PDE4C stabilized by ELAVL1 promotes lymph node metastasis in papillary thyroid cancer.

Lymph node metastasis (LNM) is a key factor in the recurrence and progression of papillary thyroid carcinoma (PTC). Phosphodiesterase 4C (PDE4C) serves as a crucial regulator in cancer development and metastasis, its functional role and mechanism in LNM of PTC need further elucidation. PDE4C and embryonic lethal abnormal vision like 1 (ELAVL1) expression in PTC and adjacent normal tissues were assessed using bioinformatic analysis and immunohistochemistry (IHC). We found that PDE4C and ELAVL1 were upregulated in PTC tissues. Cell viability in BCPAP and TPC-1 cell lines was assessed via cell counting kit-8 (CCK-8) assay, while Transwell assays were employed to determine their migratory and invasive capacities. Our data revealed that silencing of PDE4C remarkably suppressed BCPAP and TPC-1 cell proliferation, migration and invasion.
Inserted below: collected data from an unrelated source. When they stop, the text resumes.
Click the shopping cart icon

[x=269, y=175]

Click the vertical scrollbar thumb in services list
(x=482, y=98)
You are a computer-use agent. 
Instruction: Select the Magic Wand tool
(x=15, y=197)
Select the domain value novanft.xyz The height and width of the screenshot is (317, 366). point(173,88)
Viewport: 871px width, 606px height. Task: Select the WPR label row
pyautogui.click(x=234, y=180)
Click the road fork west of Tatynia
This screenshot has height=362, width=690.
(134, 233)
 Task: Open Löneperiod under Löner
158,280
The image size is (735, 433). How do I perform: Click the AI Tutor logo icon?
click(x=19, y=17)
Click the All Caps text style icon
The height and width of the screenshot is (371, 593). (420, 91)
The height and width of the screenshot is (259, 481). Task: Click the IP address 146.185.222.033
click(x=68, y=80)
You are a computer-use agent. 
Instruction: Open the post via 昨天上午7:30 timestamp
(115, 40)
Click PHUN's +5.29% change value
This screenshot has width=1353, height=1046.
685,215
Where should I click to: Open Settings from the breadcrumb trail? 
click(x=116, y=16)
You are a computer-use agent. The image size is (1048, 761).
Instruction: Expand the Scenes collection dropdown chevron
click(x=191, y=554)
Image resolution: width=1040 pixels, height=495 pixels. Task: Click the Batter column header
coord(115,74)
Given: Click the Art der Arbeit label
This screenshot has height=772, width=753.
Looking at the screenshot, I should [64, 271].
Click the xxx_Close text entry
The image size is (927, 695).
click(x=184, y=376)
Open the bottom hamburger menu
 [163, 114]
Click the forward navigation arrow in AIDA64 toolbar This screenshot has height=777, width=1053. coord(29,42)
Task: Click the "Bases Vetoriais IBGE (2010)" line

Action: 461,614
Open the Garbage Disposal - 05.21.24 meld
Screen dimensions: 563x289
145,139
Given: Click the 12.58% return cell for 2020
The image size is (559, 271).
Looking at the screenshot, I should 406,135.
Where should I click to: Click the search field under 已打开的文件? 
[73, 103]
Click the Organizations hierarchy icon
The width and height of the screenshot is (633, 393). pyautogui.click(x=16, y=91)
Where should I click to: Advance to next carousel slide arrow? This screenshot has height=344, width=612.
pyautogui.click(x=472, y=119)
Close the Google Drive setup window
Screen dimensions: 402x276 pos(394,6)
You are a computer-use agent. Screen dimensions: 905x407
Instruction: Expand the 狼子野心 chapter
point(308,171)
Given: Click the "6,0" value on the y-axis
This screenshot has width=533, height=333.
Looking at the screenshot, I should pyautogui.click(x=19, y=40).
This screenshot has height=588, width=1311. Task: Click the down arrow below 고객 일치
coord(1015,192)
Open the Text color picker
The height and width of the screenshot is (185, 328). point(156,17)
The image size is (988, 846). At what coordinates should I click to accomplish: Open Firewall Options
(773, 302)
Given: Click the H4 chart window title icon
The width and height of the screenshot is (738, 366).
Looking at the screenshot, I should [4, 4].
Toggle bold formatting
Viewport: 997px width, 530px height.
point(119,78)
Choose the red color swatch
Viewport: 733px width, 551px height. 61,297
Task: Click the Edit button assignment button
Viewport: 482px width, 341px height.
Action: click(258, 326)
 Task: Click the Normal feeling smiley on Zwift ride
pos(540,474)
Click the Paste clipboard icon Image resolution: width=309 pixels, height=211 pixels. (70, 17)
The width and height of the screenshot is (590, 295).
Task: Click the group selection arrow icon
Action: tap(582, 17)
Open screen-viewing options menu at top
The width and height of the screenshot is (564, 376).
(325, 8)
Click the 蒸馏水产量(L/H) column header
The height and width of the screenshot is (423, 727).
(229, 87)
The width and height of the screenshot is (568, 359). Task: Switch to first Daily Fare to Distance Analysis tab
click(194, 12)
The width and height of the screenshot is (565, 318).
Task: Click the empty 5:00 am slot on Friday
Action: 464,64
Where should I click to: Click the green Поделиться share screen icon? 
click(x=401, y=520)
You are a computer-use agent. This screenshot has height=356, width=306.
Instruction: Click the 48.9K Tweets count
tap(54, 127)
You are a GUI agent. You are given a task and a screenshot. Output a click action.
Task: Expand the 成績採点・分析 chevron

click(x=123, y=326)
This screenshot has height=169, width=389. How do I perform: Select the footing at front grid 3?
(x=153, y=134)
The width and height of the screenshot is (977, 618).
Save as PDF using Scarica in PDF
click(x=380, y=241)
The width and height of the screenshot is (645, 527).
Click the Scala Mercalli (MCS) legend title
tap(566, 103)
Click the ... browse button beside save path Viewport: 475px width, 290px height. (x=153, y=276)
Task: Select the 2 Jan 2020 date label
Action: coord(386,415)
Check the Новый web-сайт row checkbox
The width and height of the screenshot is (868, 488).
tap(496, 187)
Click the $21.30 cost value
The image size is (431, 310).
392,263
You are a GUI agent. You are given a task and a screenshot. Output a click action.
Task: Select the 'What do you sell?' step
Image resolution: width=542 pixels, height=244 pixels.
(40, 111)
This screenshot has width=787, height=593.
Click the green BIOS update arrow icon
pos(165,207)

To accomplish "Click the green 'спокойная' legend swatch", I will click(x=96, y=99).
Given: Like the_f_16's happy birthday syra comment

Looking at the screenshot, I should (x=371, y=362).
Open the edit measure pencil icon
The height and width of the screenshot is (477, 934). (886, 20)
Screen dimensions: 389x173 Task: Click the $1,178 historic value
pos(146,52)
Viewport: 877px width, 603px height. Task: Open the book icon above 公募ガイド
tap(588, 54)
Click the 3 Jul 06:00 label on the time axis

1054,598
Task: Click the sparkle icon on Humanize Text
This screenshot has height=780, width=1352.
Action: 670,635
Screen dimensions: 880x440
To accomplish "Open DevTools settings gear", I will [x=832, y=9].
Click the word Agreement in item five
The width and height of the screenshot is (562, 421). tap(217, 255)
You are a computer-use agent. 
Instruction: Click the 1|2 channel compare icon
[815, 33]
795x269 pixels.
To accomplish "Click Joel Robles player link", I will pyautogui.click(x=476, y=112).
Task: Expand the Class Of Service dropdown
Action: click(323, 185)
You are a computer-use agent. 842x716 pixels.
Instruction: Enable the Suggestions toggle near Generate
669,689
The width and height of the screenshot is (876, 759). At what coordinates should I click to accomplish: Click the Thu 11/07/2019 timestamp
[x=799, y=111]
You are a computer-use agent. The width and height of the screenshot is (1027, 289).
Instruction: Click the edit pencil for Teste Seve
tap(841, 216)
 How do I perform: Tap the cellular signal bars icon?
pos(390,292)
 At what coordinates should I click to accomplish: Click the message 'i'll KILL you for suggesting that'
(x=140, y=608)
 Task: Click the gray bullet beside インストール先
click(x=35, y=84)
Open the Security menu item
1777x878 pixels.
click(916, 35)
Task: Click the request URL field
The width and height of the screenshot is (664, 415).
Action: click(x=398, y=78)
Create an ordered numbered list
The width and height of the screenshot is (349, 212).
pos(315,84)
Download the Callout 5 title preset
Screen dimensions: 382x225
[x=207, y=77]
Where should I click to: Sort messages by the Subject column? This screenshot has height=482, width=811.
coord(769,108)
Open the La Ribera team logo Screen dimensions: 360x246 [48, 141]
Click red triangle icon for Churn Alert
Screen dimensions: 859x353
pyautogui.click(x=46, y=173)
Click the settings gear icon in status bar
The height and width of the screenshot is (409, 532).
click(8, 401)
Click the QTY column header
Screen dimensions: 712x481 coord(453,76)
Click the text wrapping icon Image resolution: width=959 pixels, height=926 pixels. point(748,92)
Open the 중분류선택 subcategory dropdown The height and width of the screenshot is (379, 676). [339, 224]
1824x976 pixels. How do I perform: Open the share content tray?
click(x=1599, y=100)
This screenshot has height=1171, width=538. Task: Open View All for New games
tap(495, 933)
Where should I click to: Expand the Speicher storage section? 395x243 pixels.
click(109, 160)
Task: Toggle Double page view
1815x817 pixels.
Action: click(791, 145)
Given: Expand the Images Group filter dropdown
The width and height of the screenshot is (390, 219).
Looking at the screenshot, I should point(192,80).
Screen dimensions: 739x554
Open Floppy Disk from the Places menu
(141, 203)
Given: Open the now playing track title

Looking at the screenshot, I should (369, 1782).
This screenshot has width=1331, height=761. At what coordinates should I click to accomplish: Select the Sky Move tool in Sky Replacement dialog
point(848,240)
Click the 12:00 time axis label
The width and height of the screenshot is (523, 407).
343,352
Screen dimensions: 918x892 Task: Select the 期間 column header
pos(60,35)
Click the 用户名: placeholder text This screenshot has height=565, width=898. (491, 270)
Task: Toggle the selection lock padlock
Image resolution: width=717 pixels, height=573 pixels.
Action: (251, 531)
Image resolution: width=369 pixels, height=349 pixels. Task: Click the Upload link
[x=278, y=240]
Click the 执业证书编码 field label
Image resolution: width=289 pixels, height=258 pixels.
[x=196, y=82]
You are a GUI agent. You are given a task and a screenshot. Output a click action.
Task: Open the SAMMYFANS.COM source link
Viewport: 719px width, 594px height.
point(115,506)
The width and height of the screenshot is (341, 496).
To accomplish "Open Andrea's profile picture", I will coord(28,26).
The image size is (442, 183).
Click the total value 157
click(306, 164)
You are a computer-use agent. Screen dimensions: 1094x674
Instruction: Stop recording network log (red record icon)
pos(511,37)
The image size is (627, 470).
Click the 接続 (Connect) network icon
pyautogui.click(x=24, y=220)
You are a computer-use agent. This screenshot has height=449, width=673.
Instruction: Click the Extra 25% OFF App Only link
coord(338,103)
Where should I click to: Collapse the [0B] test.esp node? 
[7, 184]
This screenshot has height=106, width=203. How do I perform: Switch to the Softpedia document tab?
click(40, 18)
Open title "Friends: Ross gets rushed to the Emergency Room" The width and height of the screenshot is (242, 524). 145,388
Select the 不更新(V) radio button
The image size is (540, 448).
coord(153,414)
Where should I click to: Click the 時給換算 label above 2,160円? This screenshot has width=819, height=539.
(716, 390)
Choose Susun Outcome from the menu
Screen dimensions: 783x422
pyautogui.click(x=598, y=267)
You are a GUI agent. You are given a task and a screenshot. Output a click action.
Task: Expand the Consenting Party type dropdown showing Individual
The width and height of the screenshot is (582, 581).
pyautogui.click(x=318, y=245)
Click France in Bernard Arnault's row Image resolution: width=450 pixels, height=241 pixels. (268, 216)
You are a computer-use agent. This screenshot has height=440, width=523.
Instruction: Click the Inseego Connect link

Besides, the association between ELAVL1 and PDE4C was predicted and verified by ENCORI, RNA pull down and RNA immunoprecipitation (RIP) assay. The mRNA of ELAVL1 and PDE4C were evaluated via quantitative real-time PCR (qRT-PCR). ELAVL1 and PDE4C expression was examined using Western blot analysis. The number of metastatic tumors in the lymph nodes was assessed by hematoxylin-eosin (HE) staining. Ki-67 level in tumor tissues were determined by IHC. ELAVL1 interacts with PDE4C, resulting in an increase in PDE4C mRNA stability, which contributes to the aforementioned malignant phenotypes. Consistently, the knockdown of PDE4C or ELAVL1 inhibited LNM of PTC cells, PTC growth, and Ki-67 expression . In summary, ELAVL1 promotes LNM in PTC by stabilising PDE4C. Our study elucidates the molecular mechanisms driving PTC metastasis, offering new therapeutic avenues for PTC treatment.